Et surtout, chose curieuse, Fichte qui est si informé pourtant des choses de France, des décrets des Assemblées, des mouvements de l’opinion, et qui fait particulièrement allusion aux projets de loi agraire, semble ignorer les décrets de la Législative supprimant sans indemnité, après le Dix Août, des catégories entières de droits féodaux réels, le cens, le champart, etc. Ces décrets, d’une si grande importance politique et sociale, se perdirent-ils un peu dans le terrible éblouissement de la Révolution du Dix Août ? Ou bien Fichte, préoccupé d’éliminer tout le système féodal sans toucher au droit de propriété, a-t-il fait volontairement le silence sur des lois d’expropriation qui contrariaient son système et pouvaient, selon lui, compromettre en Allemagne la Révolution ? Son argumentation, comme sa conclusion, est un peu timide.
+ + + + + + +
CONSIGNE
Recopiez le passage de l'extrait sur Fichte compris entre « Et surtout, chose » et « un peu timide. », ces deux bornes incluses.
+ + + + + + +
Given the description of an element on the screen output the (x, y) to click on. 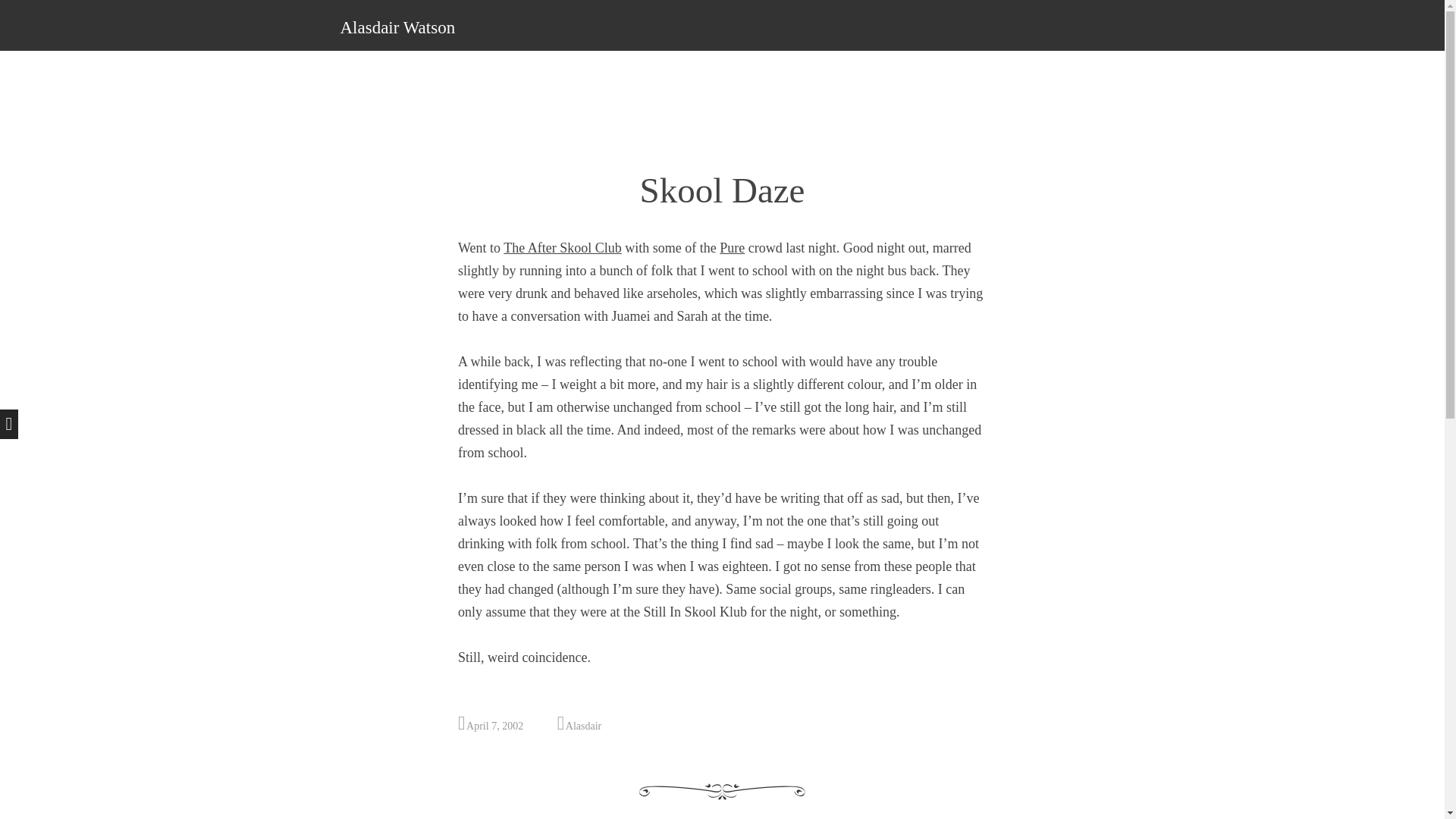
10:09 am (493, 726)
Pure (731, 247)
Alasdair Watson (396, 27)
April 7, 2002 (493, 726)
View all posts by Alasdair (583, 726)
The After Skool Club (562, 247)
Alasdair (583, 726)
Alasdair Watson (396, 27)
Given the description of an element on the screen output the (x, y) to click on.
+ + + + + + +
RÉPONSE RÉDIGÉE
Et surtout, chose curieuse, Fichte qui est si informé pourtant des choses de France, des décrets des Assemblées, des mouvements de l’opinion, et qui fait particulièrement allusion aux projets de loi agraire, semble ignorer les décrets de la Législative supprimant sans indemnité, après le Dix Août, des catégories entières de droits féodaux réels, le cens, le champart, etc. Ces décrets, d’une si grande importance politique et sociale, se perdirent-ils un peu dans le terrible éblouissement de la Révolution du Dix Août ? Ou bien Fichte, préoccupé d’éliminer tout le système féodal sans toucher au droit de propriété, a-t-il fait volontairement le silence sur des lois d’expropriation qui contrariaient son système et pouvaient, selon lui, compromettre en Allemagne la Révolution ? Son argumentation, comme sa conclusion, est un peu timide.